Provable Benefit of Multitask Representation Learning in Reinforcement
Learning
- URL: http://arxiv.org/abs/2206.05900v1
- Date: Mon, 13 Jun 2022 04:29:02 GMT
- Title: Provable Benefit of Multitask Representation Learning in Reinforcement
Learning
- Authors: Yuan Cheng, Songtao Feng, Jing Yang, Hong Zhang, Yingbin Liang
- Abstract summary: This paper theoretically characterizes the benefit of representation learning under the low-rank Markov decision process (MDP) model.
To the best of our knowledge, this is the first theoretical study that characterizes the benefit of representation learning in exploration-based reward-free multitask reinforcement learning.

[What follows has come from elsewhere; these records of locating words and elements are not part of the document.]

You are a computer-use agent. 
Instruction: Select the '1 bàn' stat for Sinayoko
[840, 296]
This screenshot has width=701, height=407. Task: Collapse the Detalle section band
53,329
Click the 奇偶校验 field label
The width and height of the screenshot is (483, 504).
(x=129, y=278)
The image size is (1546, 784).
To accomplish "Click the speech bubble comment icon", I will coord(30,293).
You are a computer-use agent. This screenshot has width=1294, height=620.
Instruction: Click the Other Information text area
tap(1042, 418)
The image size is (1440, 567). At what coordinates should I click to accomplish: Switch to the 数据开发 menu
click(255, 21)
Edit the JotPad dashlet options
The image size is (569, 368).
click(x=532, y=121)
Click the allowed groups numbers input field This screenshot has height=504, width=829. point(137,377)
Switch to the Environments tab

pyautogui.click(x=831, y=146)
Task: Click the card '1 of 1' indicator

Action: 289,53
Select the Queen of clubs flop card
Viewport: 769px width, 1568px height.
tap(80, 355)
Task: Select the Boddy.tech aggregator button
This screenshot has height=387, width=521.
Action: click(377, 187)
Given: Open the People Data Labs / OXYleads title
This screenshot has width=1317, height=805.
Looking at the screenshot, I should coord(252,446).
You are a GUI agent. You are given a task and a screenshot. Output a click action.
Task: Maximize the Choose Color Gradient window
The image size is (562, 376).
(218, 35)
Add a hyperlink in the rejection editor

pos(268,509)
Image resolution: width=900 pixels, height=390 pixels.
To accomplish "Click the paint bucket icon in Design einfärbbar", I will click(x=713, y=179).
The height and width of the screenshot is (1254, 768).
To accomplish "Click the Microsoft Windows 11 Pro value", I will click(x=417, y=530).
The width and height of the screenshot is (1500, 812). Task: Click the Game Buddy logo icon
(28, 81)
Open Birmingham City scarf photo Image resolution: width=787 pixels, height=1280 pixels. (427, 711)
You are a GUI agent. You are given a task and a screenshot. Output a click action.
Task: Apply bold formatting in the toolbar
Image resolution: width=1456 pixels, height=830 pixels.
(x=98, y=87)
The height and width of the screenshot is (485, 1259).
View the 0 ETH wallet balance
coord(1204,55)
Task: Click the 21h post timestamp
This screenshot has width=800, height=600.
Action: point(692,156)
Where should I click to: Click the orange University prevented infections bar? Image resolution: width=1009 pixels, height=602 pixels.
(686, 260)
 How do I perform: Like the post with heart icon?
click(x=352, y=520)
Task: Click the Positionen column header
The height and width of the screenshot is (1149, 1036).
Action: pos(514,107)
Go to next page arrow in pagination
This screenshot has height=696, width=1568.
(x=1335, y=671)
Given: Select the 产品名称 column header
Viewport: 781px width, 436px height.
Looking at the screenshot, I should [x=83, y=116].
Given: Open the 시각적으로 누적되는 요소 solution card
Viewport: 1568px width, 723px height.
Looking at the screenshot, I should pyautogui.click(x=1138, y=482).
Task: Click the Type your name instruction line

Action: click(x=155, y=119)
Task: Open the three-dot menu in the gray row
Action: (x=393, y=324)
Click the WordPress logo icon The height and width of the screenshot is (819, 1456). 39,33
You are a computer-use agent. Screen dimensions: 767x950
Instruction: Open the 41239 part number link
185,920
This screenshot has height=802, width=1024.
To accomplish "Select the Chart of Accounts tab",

- Score: 46.11628795660159
- License: http://arxiv.org/licenses/nonexclusive-distrib/1.0/
- Abstract: As representation learning becomes a powerful technique to reduce sample
complexity in reinforcement learning (RL) in practice, theoretical
understanding of its advantage is still limited. In this paper, we
theoretically characterize the benefit of representation learning under the
low-rank Markov decision process (MDP) model. We first study multitask low-rank
RL (as upstream training), where all tasks share a common representation, and
propose a new multitask reward-free algorithm called REFUEL. REFUEL learns both
the transition kernel and the near-optimal policy for each task, and outputs a
well-learned representation for downstream tasks. Our result demonstrates that
multitask representation learning is provably more sample-efficient than
learning each task individually, as long as the total number of tasks is above
a certain threshold. We then study the downstream RL in both online and offline
settings, where the agent is assigned with a new task sharing the same
representation as the upstream tasks. For both online and offline settings, we
develop a sample-efficient algorithm, and show that it finds a near-optimal
policy with the suboptimality gap bounded by the sum of the estimation error of
the learned representation in upstream and a vanishing term as the number of
downstream samples becomes large. Our downstream results of online and offline
RL further capture the benefit of employing the learned representation from
upstream as opposed to learning the representation of the low-rank model
directly. To the best of our knowledge, this is the first theoretical study
that characterizes the benefit of representation learning in exploration-based
reward-free multitask RL for both upstream and downstream tasks.